Early ElectroMIX #21

Selections/Mix/Text/Layout: Philippe Petit
Cover art: Yan Proefrock

Early ElectroMIX is a series to document the history of experimental Electronic music from the 50s to the 80s, composers making use of electronic instruments, test equipment, generators of synthetic signals and sounds… to analog synthesizers…While our sessions document those who make it today my desire is to transmit some pioneering works which paved the way to what we try to create today.
Realizing that most of those seminal recordings were not available I decided to archive them in a contemporary way, DJing-mixing them and while most of the time running several sources together or in medleys I made sure to respect the original intent of each composers as I want to transmit their message rather than mine.
The only one I would dare deliver being that they should not be forgotten…

Philippe Petit / April 2021.

Recorded (on March 26/2021) for our series broadcasted on Modular-Station
https://modular-station.com

Tracklist:

Russ Garcia And His Orchestra – Monsters Of Jupiter (1958/Liberty) 00:00 > 03:05
Michel Magne – Mémoire dun Trou (Paris / 1959) 02:34 > 05:13
Jean Jaques Perrey – The Saturn Ambassador (1962 / Wah Wah) 05:01 > 06:22
Desmond Leslie – Music of the Voids of Outerspace (Medley) (1958 / Musique Concrète) 06:18 > 11:10
Herbert Brun – Anepigraphe (1958 / Amadeo) 10:59 > 18:43
Otto Luening – Gargoyles (1964 / Columbia Masterworks) 17:05 > 26:04
Bülent Arel – Stereo Electronic Music No. 1 (1964 / Columbia Masterworks) 24:58 > 35:20
Milton Babbitt – Composition for Synthesizer (1964 / Columbia Masterworks) 34:26 > 45:00
Allen Strange – Two X Two (1969 / Capra) 44:38 > 52:15
Jozef Malovec – Music To The Film Výhybka (1966 / Supraphon) 50:58 > 55:03
André Almuro – Va-et-vient (1966 / Disques Adès) 54:45 > 59:20
Cécil Leuter – Electro Sounds N° 6 (1969 / TVMusic) 58:15 > 59:48

Russ Garcia And His Orchestra – Monsters Of Jupiter (1958/Liberty)

Given information:

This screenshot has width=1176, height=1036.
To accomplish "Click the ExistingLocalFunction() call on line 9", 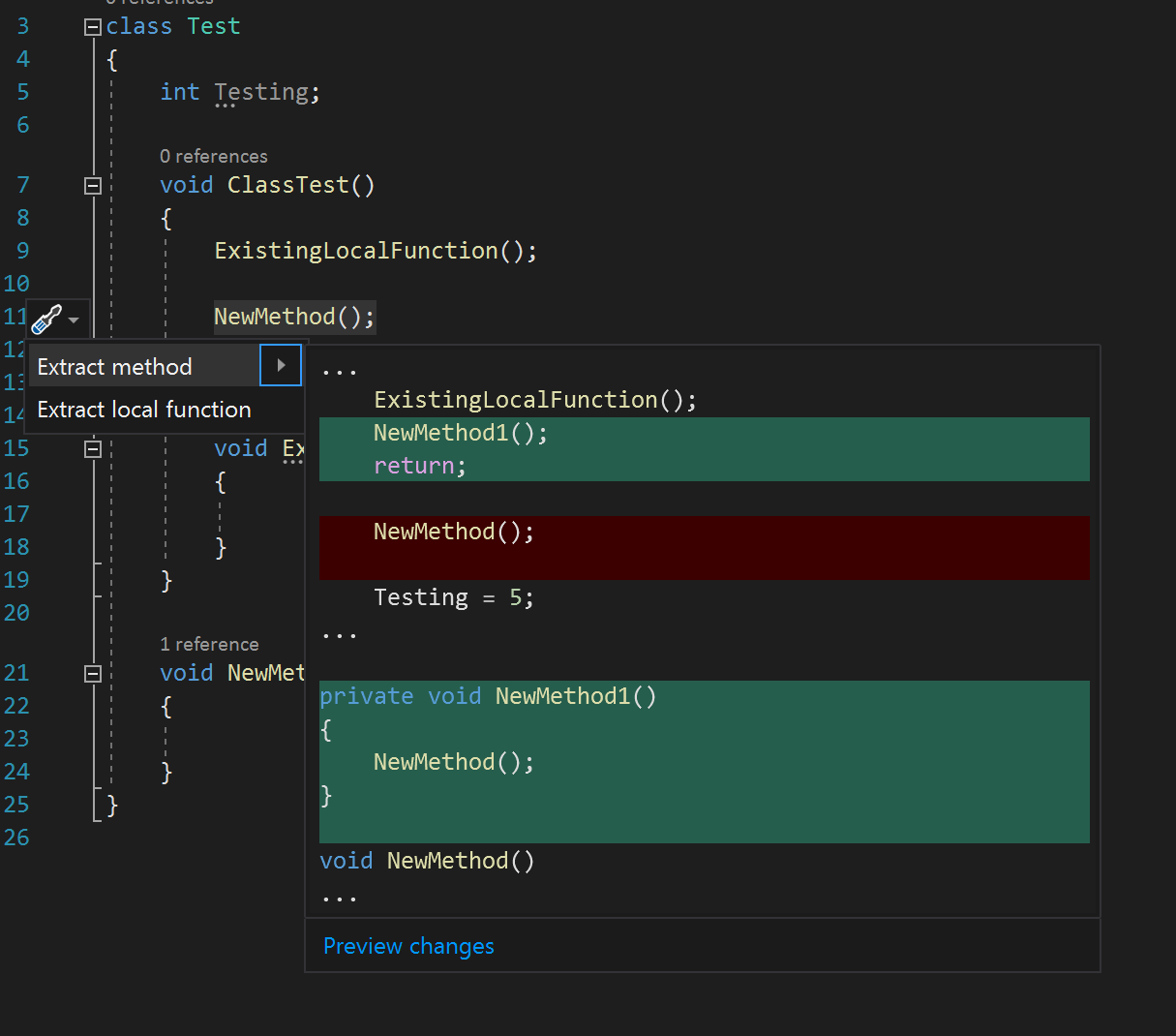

The task: Say whether each statement agrees with the Early ElectroMIX #21 notes, answering yes or no and quoting the words that decide it: (a) The mix was recorded in April 2021. (b) Yan Proefrock made the cover art. (c) The series covers electronic music from the 50s to the 90s. The lines play no part in this.

Exercise result:
(a) No: "Recorded (on March 26/2021)"
(b) Yes: "Cover art: Yan Proefrock"
(c) No: "from the 50s to the 80s"